小橋建太のFortune Dreamが10周年!井浦新が小橋とのトークバトルで“オレンジ→黒”への熱い思いを語る!長与千種を継ぐ里村が日本3年ぶりの試合で彩羽とともに激勝!

オープニング



 『がんの子どもを守る会』をサポートしている小橋建太およびエニタイムフィットネスの面々がリングに登場し、強い体を作るために観衆とともに10回スクワット。募金箱を持って観客席を練り歩き、子どもたちのために寄付を呼びかけた。

 その後、改めてリングに登場した小橋が開会宣言を行った。

小橋「皆さんこんばんは!小橋建太です!本日はFortune Dream9後楽園ホール大会にご来場いただきまして誠にありがとうございます。Fortune Dream、こんな素晴らしい試合を6試合マッチメイクすることが出来ました。本当に選手の皆さん、団体の皆さんに感謝します。Fortune Dreamのコンセプト、それは熱い試合。熱い試合です。これからこのリングでFortune Dreamのリングで選手たちが熱い試合をします。皆さん、熱い声援、熱い応援を選手にしてください。(※観衆の1人が「はいっ!」と元気よく返事)いい返事です!(笑)みんなで、みんなで熱い空間を作りましょう!よろしくお願いします!それでは開会宣言をしたいと思います。分かりますね?皆さん握りこぶしを作ってください。いいですか?Fortune Dream9、行くぞーッ!オーッ!どうもありがとうございます!」

第1試合


 先発はウナギと土井でゴング。

 ロックアップでの力比べとなり、押し込んだウナギが離れ際にチョップ。さらに土井のエルボーを避けていき、田中とともにコンビネーション攻撃。田中が土井をキャメルクラッチで固め、ウナギがスライディング・キック。さらに2人でエルボードロップ。さらにウナギがエルボー連打。土井が「来いよ来いよ!そんなもんか!」と挑発していき、強烈なエルボー一発でウナギをひるませる。土井がサミングからの顔面踏みつけを行うと、場内は大ブーイング。世羅にタッチ。

 世羅はウナギの髪をつかみながらロープにくくりつけ、その後に逆エビ固めからのカンパーナ。土井はウナギの眼前で「来いよ来いよ」と挑発する。世羅はウナギにジャイアント・スイング。回されるウナギを土井が縄跳びのように飛び越えていく。
 タッチを受けた土井はウナギをロープにくくりつけて串刺しバックエルボーから串刺しショットガン・ドロップキック。さらにロープに飛ぶが、エプロンから田中が蹴りを入れ、ウナギがだがそれがいい!(※開脚式フェイスクラッシャー)からギロチンドロップ、さらにビッグブートでふっ飛ばして田中にタッチ。土井も世羅にタッチ。

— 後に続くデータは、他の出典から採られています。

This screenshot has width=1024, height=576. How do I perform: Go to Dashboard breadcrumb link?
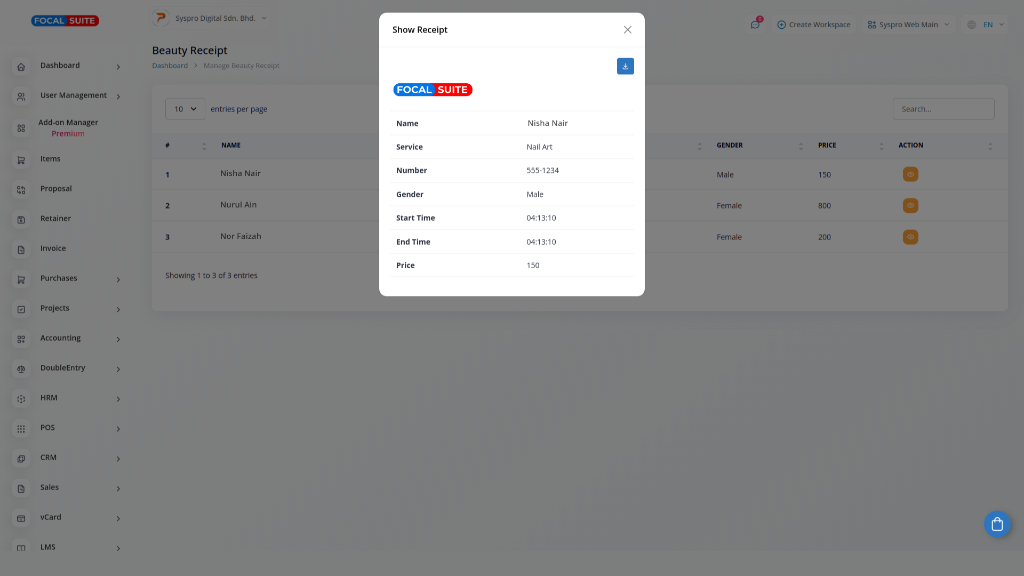tap(170, 66)
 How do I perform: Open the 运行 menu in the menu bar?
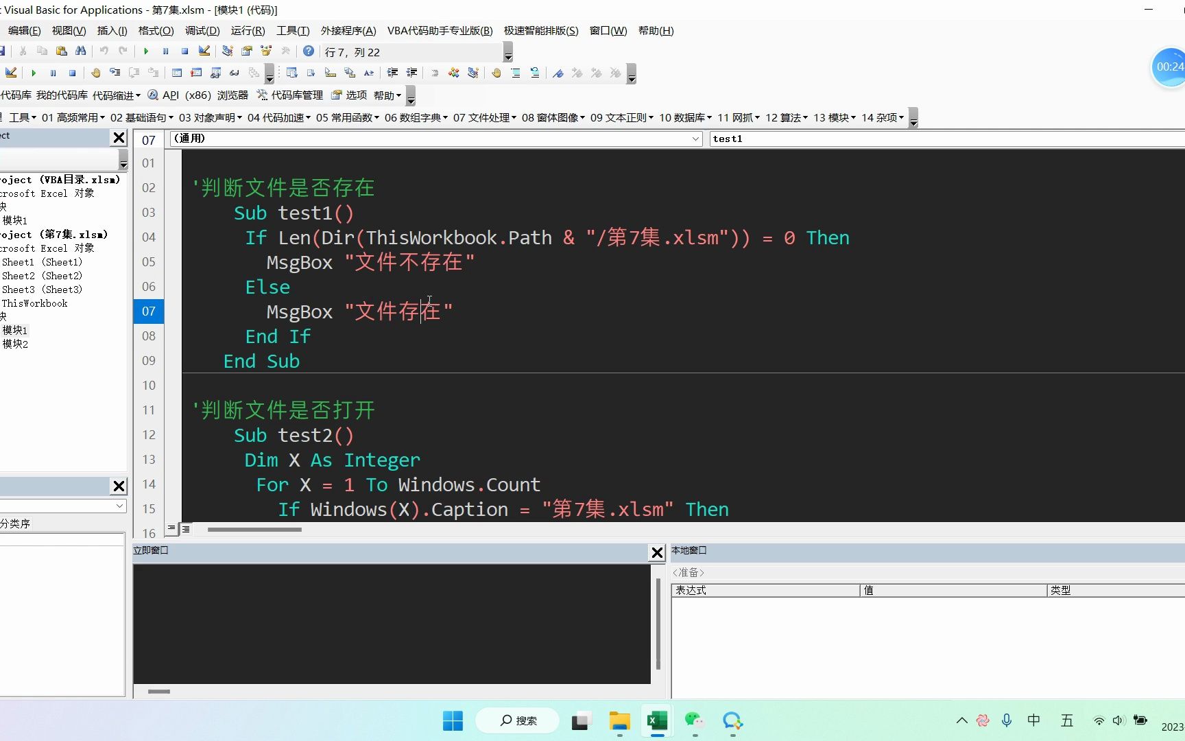point(247,30)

 エルボー合戦となるも、田中が圧勝。さらに世羅へのDDT&土井へのダイヤモンドカッターを同時に決める。さらに土井への串刺しラリアットを放つも、世羅が組み付いてセラリズムバスターからリバーススプラッシュ式ダブルニードロップ。世羅&土井のトレイン攻撃から世羅が串刺しランニング・ダブルニー。世羅が投げようとするが、ウナギがロープ越しのスタナーでカットし田中がDDT。これを土井がカットし、田中とエルボー合戦。
 田中の弾丸エルボーが炸裂し、バカタレスライディングキックを狙う土井にカウンターのラリアット。土井もDOI555からのバカタレスライディングキックをヒットさせるも、即座に起きた田中がスライディングD。カットに来た世羅をウナギがコードブレイカー&アームブリーカー。世羅は「引っ込んでろ!」とウナギにエアーズロックII、田中に羅紗鋏。さらに世羅がコーナーに上っていくが、田中が雪崩式ブレーンバスター。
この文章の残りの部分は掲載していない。